== Records for the task ==

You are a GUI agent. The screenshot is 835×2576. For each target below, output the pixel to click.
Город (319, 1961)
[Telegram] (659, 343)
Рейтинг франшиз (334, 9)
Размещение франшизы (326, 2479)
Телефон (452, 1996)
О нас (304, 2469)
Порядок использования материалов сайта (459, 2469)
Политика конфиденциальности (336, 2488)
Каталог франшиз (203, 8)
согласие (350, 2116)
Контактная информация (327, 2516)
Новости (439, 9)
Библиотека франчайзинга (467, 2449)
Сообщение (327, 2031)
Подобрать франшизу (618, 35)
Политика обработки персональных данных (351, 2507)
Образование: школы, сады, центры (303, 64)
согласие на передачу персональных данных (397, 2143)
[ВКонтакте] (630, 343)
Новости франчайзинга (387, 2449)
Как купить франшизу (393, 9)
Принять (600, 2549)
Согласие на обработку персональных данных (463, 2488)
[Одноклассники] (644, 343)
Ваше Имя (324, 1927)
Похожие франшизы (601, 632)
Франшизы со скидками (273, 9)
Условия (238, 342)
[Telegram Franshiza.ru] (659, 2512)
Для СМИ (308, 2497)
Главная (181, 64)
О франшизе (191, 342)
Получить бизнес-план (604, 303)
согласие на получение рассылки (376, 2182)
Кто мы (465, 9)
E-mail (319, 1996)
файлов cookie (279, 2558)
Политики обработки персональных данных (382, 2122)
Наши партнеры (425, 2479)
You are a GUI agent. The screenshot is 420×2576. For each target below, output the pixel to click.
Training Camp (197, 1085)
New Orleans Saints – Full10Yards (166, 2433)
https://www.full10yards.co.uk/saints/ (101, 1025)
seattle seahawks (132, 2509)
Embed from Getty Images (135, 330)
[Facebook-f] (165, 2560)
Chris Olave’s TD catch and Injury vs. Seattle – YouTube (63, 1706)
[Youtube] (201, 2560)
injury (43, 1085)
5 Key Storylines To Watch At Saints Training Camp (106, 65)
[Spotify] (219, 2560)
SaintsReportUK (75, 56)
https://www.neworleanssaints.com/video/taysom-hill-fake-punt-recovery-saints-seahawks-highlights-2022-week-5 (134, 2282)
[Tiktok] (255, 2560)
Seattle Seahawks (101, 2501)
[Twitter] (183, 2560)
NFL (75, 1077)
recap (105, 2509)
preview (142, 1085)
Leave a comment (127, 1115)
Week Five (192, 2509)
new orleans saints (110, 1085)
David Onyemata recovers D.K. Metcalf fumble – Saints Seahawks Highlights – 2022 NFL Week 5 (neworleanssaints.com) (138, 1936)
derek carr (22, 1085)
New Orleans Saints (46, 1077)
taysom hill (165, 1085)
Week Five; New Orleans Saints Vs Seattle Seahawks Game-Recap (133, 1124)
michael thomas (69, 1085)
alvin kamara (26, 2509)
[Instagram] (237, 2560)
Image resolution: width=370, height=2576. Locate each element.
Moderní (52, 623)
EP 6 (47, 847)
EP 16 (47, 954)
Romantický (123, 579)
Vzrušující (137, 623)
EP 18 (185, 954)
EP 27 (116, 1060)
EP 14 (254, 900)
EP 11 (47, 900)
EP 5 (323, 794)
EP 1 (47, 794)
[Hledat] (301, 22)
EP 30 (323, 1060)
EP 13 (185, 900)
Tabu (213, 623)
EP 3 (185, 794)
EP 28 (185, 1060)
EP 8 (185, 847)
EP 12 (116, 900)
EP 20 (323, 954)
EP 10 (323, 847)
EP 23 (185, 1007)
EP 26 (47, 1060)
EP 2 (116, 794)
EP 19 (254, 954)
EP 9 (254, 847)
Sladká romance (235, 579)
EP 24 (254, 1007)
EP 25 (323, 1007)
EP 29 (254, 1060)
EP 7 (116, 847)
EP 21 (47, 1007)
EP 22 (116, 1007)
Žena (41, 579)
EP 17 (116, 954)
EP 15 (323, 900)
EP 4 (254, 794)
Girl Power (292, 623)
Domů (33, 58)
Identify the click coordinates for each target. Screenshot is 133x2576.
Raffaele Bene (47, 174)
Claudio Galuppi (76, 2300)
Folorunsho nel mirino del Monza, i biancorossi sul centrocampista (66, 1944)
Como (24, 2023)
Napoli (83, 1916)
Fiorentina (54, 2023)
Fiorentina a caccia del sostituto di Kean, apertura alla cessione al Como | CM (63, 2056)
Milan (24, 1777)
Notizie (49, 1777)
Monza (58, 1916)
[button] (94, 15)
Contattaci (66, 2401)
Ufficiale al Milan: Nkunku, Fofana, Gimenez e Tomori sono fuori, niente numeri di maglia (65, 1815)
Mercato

===

In the listing above, start at the line with "Žena (41, 579)", go on through the line with "Milan (24, 1777)", and copy each of those lines exactly; leave out all the rest.

Žena (41, 579)
EP 17 (116, 954)
EP 15 (323, 900)
EP 4 (254, 794)
Girl Power (292, 623)
Domů (33, 58)
Identify the click coordinates for each target. Screenshot is 133x2576.
Raffaele Bene (47, 174)
Claudio Galuppi (76, 2300)
Folorunsho nel mirino del Monza, i biancorossi sul centrocampista (66, 1944)
Como (24, 2023)
Napoli (83, 1916)
Fiorentina (54, 2023)
Fiorentina a caccia del sostituto di Kean, apertura alla cessione al Como | CM (63, 2056)
Milan (24, 1777)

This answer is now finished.